Il prodotto ripartito tra le aziende agricole costituenti una rete di imprese, rientra nel reddito agrario delle
singole retiste. Non senza condizioni però. Rompendo un silenzio durato anni, l’Agenzia delle entrate è intervenuta sull’argomento “Reti di imprese agricole”, sollecitata da un’istanza presentata dalla Cia Agricoltori Italiani. Forse anche andando un po’ oltre le attese.
Anche le imprese agricole possono costituire una “rete” tramite la quale possono condividere conoscenze, beni e risorse finalizzate all’incremento o al miglioramento della produzione. Con il pronunciamento in commento, l’Agenzia ha per prima cosa precisato che le imprese agricole costituenti una “rete”, sono destinatarie di specifiche determinazioni normative. Le imprese interessate devono rientrare nel concetto di “piccole e medie imprese nella forma giuridica di imprese individuali o associate” e devono rendere disponibili alla costituenda rete i mezzi necessari a perseguire l’auspicato aumento di competitività e di innovazione delle partecipanti. Il problema che si poneva e che è stato rappresentato all’Agenzia delle entrate, era in relazione
ai riflessi fiscali della suddivisione dei prodotti ottenuti nella produzione in comune. L’Agenzia ha precisato che per prima cosa tale possibilità deve essere specificamente indicata nell’atto costitutivo, con una disposizione che può essere così espressa: “la produzione agricola derivante dall’esercizio in comune delle attività, secondo il programma comune di rete, può essere divisa fra i contraenti in natura con l’attribuzione a ciascuno, a titolo originario, della quota di prodotto convenuta nel contratto di rete”. Possibilità che, però deve rispettare alcune condizioni:
a) le retiste devono svolgere attività agricole “pure”; se svolgono anche attività connesse, queste ultime non devono risultare prevalenti anche in termini di organizzazione. Ad esempio: impresa agricola vitivinicola ed impresa agricola
vitivinicola con cantina attrezzata per la trasformazione e successiva lavorazione delle uve e dei vini, possono costituire una rete di imprese agricole, se una delle due effettua solo la trasformazione delle uve, no;
b) la disponibilità dei terreni, anche in parte, alle attività della rete, deve essere obbligatoria e significativa, adeguata
all’uso comune;
c) la partecipazione delle retiste al raggiungimento dell’obiettivo (divisione dei prodotti ottenuti), deve essere realizzato con apporto e condivisione dei beni, mezzi, risorse umane, ecc. proporzionati alle potenzialità dei terreni disponibili, in misura equivalente tra le retiste e con espresso divieto di “monetizzare” le spettanze;
d) la divisione della produzione ottenuta con la rete, deve avvenire in proporzione al valore complessivo apportato dal singolo retista;
e) i prodotti divisi non devono essere ceduti tra i retisti.

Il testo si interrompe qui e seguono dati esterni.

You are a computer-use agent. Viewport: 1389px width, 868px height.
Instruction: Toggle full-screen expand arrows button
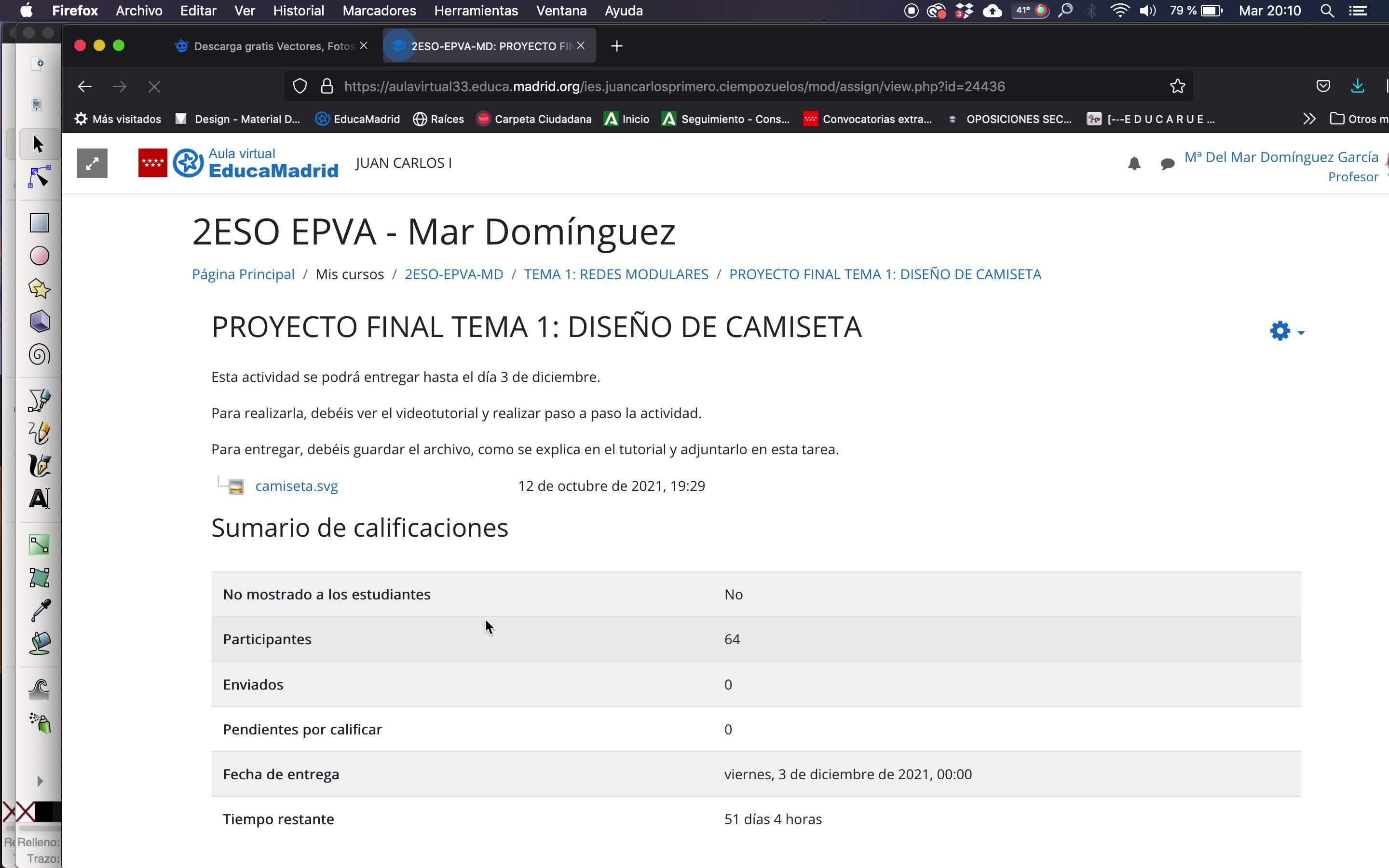[92, 163]
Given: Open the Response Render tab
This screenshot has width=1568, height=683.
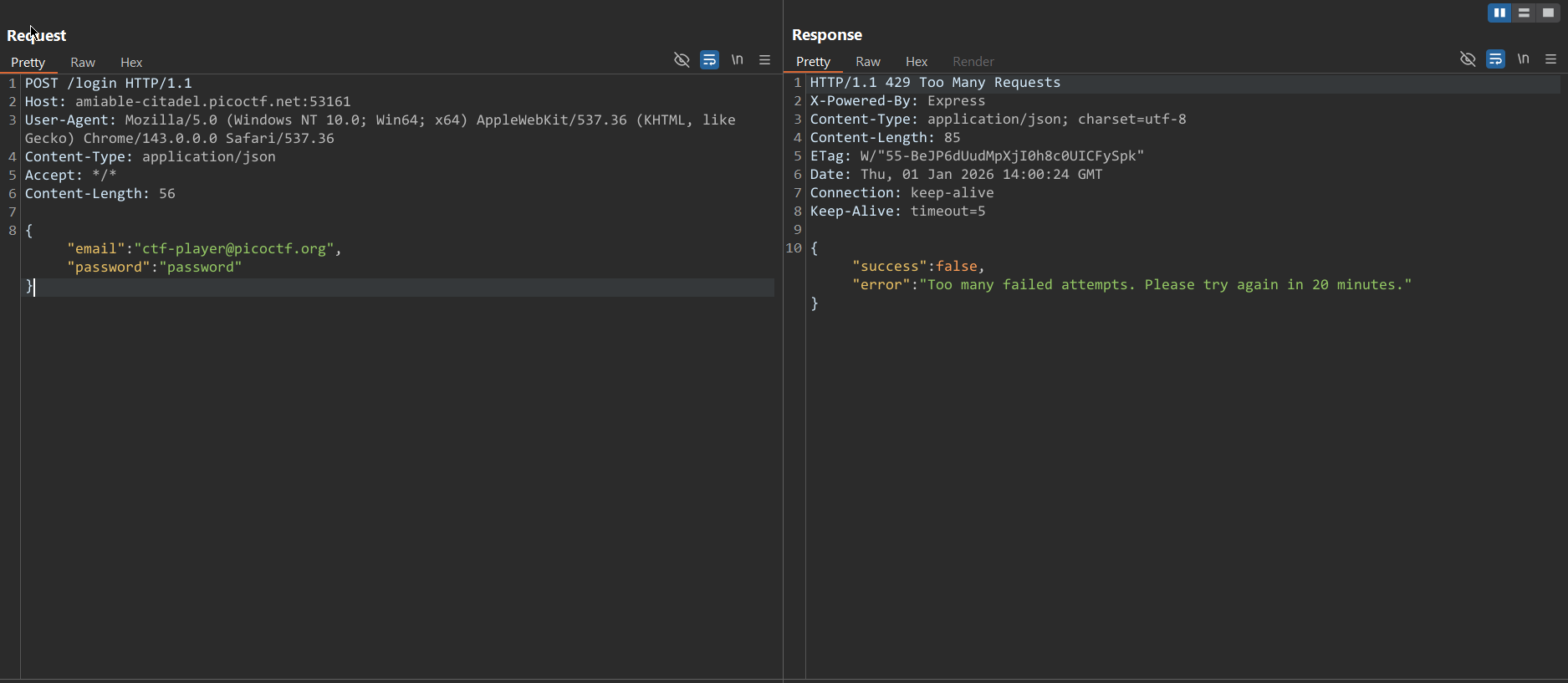Looking at the screenshot, I should coord(973,62).
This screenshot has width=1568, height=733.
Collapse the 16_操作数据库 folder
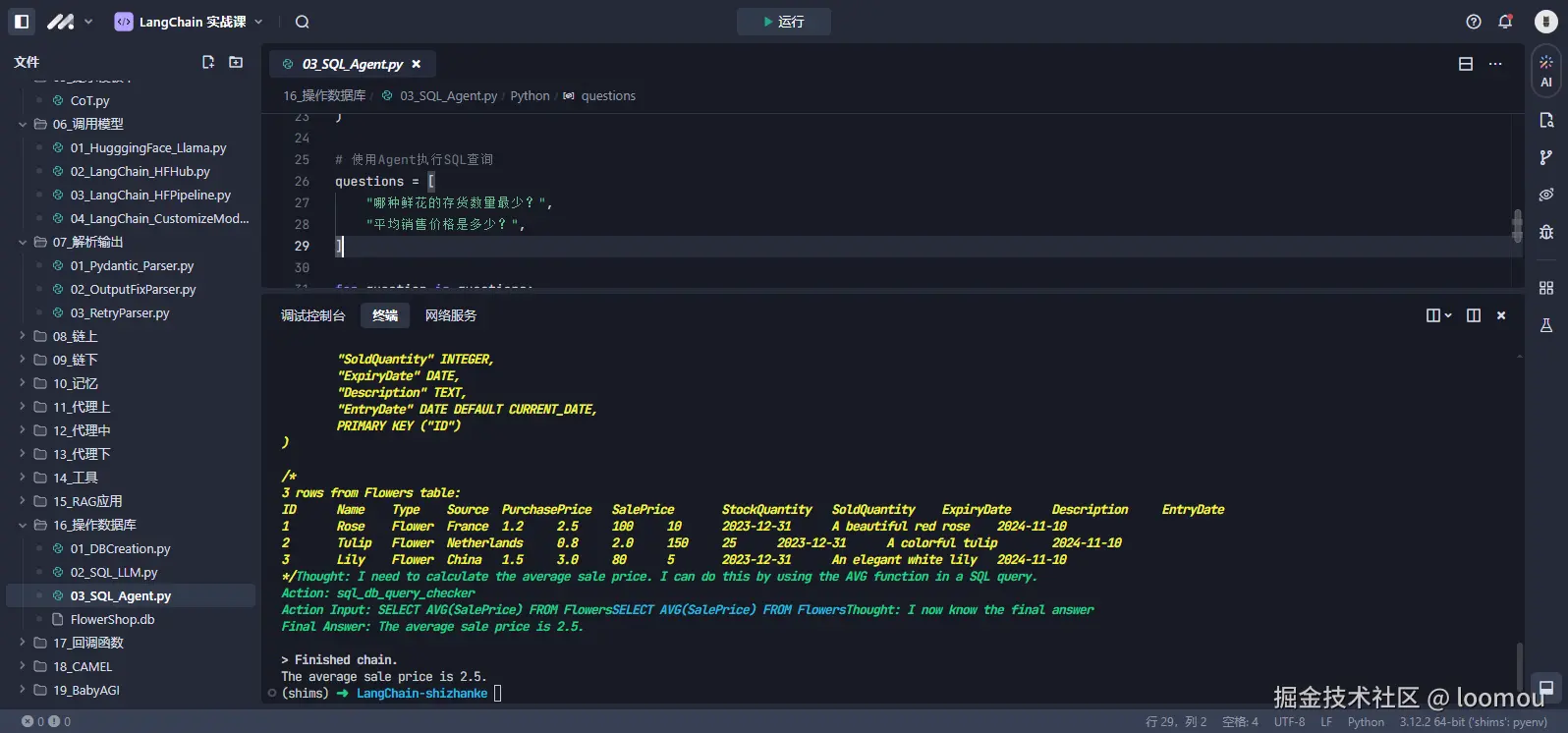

Rispettando i requisiti sopra esposti, all’atto della divisione dei prodotti ottenuti, l’operazione sarà esclusa da IVA, dato che non interviene alcun pagamento. All’atto della vendita del prodotto ottenuto dalla ripartizione, ogni imprenditore/retista applicherà il regime IVA, speciale o ordinario, adottato. Se tra le retiste viene individuato una
capofila ed è previsto che lo stesso dovrà effettuare la vendita della produzione complessivamente ottenuta, quanto riferibile allo stesso sarà soggetto al regime IVA adottato, per la parte di “competenza” degli altri retisti, dovrà adottare il regime ordinario. Ai fini delle imposte dirette, la somma complessiva dei redditi agrari dei terreni resi disponibili alla rete, dovrà essere suddiviso tra le retiste per quote, secondo quanto determinato nel contratto di rete.